WSJ Editorial Board Says Robert Mueller Must Resign From Russia Probe

October 27th, 2017 5:05 PM

The editorial board of the Wall Street Journal called on Thursday, October 26, for Federal Bureau of Investigation Special Counsel Robert Mueller to step down from his role in investigating alleged Russian interference in the 2016 election.

“It is no slur against Mr. Mueller’s integrity to say that he lacks the 'critical distance' to conduct a credible probe of the bureau he ran for a dozen years,” the Journal’s editorial board wrote. “He could best serve the country by resigning to prevent further political turmoil over that conflict of interest.”

The statement also noted:

It turns out that Russia has sown distrust in the U.S. political system -- aided and abetted by the Democratic Party and perhaps the FBI. This is an about-face from the dominant media narrative of the last year, and it requires a full investigation.

The Washington Post revealed Tuesday that the Hillary Clinton campaign and Democratic National Committee jointly paid for that infamous “dossier” full of Russian disinformation against Donald Trump.

Those organizations “filtered the payments through a U.S. law firm (Perkins Coie), which hired the opposition-research hit men at Fusion GPS,” the board continued. “Fusion in turn tapped a former British spook, Christopher Steele, to compile the allegations, which are based largely on anonymous, Kremlin-connected sources.”

“Strip out the middlemen,” the statement added, “and it appears that Democrats paid for Russians to compile wild allegations about a U.S. presidential candidate. Did someone say ‘collusion?’”

According to an article on Breitbart written by Adam Shaw, “The board was writing in response to recent reports that suggest the FBI uncovered evidence of the Russian bribery and money laundering in the U.S.”

Shaw stated that the choice was made “ahead of a 2010 decision by the Obama administration to greenlight the partial sale of the Canadian firm Uranium One to Russian energy giant Rosatom. The deal transferred control of 20 percent of U.S. uranium stocks to the Russians.”

“Government Accountability Institute (GAI) President and Breitbart News Senior Editor-at-Large Peter Schweizer broke the Uranium One scandal in his book Clinton Cash: The Untold Story of How and Why Foreign Governments and Businesses Helped Make Bill and Hillary Rich,” the reporter stated.

Schweizer noted that “Clinton’s State Department, along with other federal agencies, approved the transfer of 20 percent of all U.S. uranium to Russia and that nine foreign investors in the deal gave $145 million to the Clinton Foundation.”

“However,” Shaw indicated, “the controversy re-emerged last week after The Hill reported that the FBI uncovered ‘substantial evidence that Russian nuclear industry officials were engaged in bribery, kickbacks, extortion and money laundering’ to expand Russia’s nuclear footprint.”
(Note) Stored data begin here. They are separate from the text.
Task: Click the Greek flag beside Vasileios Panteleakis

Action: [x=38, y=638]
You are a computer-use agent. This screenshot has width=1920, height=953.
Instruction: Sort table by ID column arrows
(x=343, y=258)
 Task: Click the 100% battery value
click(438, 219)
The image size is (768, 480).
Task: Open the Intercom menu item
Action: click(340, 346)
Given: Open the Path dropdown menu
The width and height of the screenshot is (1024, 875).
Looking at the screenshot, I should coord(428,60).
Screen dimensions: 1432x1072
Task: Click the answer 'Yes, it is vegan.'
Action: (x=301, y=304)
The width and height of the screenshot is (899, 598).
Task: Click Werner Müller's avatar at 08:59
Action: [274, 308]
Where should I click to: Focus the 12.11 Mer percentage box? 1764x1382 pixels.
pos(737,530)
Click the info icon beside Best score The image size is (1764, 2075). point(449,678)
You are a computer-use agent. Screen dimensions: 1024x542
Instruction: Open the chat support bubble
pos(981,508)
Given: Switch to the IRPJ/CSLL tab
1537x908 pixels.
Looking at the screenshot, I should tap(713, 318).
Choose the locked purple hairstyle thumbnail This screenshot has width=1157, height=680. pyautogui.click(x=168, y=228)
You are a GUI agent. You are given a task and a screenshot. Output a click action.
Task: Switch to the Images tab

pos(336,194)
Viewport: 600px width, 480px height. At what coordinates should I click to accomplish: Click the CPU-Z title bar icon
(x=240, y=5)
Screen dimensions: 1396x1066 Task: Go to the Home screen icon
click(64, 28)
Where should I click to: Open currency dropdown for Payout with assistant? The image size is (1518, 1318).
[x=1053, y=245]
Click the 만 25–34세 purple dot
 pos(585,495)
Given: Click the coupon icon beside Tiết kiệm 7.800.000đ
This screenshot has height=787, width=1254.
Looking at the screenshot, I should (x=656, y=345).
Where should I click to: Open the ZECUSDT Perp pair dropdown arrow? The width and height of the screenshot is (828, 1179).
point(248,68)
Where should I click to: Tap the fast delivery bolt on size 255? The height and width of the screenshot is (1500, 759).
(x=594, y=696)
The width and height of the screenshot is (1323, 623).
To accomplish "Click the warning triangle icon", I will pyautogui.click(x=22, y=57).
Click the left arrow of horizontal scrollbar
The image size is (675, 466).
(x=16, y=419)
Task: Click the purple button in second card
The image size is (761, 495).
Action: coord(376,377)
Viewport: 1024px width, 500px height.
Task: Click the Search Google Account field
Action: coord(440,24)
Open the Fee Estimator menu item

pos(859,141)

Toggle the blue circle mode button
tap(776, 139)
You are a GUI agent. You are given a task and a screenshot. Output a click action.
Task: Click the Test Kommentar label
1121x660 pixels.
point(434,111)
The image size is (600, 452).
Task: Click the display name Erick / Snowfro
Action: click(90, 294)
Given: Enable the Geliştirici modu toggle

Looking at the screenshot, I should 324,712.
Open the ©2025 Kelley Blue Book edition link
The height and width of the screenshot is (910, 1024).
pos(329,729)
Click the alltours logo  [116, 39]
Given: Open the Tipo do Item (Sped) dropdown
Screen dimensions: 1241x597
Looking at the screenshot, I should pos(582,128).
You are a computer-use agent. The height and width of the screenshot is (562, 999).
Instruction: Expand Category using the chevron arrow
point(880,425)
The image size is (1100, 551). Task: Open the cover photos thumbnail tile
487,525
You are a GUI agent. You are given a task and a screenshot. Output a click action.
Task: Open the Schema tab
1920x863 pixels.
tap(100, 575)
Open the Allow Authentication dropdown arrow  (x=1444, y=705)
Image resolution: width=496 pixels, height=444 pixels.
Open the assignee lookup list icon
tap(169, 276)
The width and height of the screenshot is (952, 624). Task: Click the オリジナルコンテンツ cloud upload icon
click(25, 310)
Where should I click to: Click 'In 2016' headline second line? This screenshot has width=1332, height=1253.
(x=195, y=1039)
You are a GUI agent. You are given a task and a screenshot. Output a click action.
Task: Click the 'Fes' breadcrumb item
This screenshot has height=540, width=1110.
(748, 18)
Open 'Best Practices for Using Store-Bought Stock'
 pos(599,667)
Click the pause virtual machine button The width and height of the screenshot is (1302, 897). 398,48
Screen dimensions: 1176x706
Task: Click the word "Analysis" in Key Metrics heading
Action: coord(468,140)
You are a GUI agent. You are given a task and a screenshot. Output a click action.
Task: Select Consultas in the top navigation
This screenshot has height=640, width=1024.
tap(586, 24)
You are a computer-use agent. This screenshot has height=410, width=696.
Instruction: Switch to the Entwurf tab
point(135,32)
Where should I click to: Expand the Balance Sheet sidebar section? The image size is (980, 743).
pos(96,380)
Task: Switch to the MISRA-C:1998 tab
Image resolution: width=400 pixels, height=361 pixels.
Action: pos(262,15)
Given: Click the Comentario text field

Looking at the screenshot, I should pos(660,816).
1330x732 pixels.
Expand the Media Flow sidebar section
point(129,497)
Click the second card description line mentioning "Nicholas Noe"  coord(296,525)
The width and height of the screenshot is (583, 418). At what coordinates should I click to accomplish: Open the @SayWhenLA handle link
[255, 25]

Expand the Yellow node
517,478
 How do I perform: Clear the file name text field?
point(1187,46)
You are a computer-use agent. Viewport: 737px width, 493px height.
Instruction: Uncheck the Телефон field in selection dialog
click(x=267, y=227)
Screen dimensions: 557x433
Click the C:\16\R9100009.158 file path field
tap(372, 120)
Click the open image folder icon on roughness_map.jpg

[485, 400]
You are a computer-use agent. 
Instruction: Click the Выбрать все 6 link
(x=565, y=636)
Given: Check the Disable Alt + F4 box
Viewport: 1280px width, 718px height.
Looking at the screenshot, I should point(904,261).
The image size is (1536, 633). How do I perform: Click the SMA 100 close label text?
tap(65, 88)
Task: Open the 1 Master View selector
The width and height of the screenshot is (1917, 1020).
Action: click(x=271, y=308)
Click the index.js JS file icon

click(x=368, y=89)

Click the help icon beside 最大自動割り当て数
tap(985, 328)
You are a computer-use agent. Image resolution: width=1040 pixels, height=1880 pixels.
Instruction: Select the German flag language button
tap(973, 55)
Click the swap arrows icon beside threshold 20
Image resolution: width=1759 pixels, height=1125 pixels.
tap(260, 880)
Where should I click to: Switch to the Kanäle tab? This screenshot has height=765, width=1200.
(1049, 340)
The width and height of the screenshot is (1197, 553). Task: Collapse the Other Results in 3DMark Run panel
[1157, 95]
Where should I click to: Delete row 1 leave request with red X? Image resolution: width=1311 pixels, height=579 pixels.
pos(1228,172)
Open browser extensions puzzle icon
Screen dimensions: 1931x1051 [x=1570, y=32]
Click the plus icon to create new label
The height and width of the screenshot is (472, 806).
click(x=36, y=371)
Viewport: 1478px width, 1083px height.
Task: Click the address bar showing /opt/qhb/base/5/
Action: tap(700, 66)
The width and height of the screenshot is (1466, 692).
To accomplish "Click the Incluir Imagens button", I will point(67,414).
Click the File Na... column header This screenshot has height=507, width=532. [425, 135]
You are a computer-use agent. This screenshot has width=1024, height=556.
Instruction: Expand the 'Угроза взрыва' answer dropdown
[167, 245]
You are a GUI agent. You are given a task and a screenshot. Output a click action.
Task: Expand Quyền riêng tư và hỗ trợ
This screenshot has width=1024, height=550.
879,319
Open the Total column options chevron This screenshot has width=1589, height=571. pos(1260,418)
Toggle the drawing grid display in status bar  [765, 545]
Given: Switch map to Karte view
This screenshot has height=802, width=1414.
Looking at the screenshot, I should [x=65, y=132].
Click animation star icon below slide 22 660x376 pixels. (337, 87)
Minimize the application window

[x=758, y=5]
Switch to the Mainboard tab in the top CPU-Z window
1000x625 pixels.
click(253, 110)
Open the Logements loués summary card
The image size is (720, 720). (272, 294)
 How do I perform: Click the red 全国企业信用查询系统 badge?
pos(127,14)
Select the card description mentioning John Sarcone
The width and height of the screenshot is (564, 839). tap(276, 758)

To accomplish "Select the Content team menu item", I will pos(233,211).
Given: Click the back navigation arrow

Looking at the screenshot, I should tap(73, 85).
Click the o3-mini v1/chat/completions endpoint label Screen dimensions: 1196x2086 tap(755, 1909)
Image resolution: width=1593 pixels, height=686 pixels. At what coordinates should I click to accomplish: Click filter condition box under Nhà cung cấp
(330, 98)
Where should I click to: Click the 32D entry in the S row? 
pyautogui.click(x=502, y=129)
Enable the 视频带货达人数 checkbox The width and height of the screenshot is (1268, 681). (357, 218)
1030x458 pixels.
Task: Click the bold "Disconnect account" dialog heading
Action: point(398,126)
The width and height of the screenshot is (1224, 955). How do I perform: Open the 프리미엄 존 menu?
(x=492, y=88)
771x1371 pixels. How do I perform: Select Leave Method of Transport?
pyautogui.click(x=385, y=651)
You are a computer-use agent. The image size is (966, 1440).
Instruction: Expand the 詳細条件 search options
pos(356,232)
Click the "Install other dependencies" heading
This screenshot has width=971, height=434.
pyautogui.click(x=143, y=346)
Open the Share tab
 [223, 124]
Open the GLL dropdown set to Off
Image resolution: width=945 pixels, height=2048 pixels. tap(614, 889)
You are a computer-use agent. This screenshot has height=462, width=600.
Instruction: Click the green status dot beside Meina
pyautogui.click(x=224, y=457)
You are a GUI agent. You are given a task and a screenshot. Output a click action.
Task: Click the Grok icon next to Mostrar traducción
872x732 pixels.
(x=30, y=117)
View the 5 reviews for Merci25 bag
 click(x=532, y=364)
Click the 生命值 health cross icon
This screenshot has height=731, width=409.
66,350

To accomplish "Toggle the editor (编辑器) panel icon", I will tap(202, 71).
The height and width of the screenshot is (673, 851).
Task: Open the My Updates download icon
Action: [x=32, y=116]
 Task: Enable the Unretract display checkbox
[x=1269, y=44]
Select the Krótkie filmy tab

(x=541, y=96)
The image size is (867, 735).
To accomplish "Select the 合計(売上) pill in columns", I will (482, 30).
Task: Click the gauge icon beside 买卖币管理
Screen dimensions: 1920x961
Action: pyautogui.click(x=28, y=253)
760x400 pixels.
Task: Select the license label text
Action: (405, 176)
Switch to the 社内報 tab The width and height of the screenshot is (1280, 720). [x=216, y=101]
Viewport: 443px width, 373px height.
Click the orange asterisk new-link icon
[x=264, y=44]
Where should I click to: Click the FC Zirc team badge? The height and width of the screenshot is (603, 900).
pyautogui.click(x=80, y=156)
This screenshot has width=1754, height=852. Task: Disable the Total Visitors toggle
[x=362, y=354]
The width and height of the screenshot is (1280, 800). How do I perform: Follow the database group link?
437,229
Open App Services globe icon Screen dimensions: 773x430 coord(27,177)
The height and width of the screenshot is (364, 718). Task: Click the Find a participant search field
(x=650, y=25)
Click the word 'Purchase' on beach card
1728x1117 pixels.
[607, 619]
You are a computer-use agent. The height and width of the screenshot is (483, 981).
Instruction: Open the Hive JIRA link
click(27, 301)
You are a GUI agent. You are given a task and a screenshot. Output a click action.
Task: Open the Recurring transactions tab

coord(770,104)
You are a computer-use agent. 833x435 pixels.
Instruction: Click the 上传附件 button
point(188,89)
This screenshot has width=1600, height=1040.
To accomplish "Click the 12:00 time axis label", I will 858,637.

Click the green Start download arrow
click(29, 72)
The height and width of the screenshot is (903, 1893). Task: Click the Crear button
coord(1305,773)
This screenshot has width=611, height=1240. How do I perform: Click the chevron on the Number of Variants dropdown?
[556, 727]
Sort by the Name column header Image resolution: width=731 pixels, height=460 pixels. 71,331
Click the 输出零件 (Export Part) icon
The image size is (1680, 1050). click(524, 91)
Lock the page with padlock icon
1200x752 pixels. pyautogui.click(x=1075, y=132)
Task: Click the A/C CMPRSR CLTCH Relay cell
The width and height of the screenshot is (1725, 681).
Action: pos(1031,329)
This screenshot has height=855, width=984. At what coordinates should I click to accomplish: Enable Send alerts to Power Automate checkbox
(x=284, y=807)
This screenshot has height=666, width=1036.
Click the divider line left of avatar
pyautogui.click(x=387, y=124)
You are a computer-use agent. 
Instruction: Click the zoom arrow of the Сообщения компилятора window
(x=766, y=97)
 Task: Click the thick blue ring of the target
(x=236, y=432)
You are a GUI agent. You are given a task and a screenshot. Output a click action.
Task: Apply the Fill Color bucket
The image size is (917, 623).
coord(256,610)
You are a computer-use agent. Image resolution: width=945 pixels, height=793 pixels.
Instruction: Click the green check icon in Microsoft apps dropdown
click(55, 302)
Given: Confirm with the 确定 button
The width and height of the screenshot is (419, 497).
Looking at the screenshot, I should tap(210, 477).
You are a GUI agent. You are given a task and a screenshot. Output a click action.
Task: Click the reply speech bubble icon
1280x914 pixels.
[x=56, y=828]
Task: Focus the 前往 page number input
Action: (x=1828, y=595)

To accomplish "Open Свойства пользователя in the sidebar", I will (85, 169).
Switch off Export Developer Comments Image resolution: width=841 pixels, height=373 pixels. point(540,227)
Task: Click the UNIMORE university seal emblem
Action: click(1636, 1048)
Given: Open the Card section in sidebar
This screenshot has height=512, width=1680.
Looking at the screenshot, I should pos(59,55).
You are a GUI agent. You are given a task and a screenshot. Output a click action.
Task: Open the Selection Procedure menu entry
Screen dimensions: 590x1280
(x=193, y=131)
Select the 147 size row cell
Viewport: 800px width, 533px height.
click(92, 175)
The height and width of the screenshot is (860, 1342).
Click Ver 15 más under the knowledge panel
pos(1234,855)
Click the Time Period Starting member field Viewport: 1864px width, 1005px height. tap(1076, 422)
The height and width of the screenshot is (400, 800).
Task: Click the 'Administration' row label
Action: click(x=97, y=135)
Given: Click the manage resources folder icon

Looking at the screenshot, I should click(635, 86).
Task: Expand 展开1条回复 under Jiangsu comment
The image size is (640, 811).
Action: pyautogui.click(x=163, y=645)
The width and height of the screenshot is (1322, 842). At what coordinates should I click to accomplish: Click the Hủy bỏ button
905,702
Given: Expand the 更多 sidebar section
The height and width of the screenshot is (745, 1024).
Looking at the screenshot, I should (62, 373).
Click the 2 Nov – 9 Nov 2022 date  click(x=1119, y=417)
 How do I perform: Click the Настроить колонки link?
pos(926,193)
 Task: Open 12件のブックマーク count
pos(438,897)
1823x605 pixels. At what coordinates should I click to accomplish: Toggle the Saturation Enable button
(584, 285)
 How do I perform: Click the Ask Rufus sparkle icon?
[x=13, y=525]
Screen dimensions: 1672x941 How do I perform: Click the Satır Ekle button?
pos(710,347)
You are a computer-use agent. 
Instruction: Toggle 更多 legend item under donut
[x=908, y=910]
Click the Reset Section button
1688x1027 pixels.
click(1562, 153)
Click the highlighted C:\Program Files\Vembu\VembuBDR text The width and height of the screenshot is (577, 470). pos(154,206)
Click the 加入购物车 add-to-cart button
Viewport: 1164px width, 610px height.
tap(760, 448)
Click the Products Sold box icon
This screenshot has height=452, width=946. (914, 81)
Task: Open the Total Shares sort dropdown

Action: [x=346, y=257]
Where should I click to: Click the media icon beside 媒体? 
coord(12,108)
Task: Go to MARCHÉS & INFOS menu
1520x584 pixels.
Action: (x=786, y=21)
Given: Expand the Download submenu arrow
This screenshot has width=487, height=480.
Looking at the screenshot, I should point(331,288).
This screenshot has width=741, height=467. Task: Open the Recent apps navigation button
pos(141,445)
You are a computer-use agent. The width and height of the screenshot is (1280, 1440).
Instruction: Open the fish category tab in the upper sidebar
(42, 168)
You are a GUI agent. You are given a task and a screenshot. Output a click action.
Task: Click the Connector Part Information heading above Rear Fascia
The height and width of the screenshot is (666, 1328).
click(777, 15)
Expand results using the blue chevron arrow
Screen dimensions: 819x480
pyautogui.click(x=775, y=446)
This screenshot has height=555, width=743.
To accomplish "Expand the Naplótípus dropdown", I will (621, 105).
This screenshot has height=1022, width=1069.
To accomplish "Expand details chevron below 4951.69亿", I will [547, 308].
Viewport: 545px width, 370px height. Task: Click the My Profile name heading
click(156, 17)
The effort began “as early as 2009, but the Justice Department did not inform Congress and the public, and did not act on the information until 2014, after the sale was completed,” the Breitbart reporter noted.

In addition, Shaw stated, “the FBI also reportedly found evidence that Russian officials routed ‘millions of dollars’ to the U.S. to be funneled into the Clinton Foundation -- at a time when Hillary Clinton was serving as secretary of state and served on the government body that approved the deal.”

Also, the Washington Post reported this week that the Democratic National Committee and Clinton’s 2016 presidential campaign funded Fusion GPS as it put together the so-called “Trump dossier,” a collection of mostly uncorroborated accusations against Trump, many of which the Journal noted are based largely on Kremlin-connected sources.”

“This raises the possibility that Democrats funded a Moscow-pushed misinformation campaign against Trump,” Shaw charged.

“Both sets of revelations turn the Democrat-pushed accusations that Trump colluded with the Russians on their heads,” Shaw noted, “and raise questions about the Clinton campaign, the DNC and the Obama administration’s dealings with the Russians instead.”

“The Journal’s editorial argued that the FBI’s role in such controversies now needs to be investigated,” the reporter stated. “Mueller served as FBI director between 2001 and 2013, so he led the FBI at the same time the Uranium One deal was being debated and approved."

Regarding the dossier, the editorial board charged:

The more troubling question is whether the FBI played a role, even if inadvertently, in assisting a Russian disinformation campaign.

We know the agency possessed the dossier in 2016, and according to media reports, it debated paying Mr. Steele to continue his work in the run-up to the election.

“This occurred while former FBI Director James Comey was ramping up his probe into supposed ties between the Trump campaign and Russians,” Shaw noted.

“The American public deserves a full accounting of the scope and nature of Russian meddling in American democracy,” the Journal editorial board statement asserted, “and that means following the trail of the Steele dossier as much as it does the meetings of Trump campaign officials.”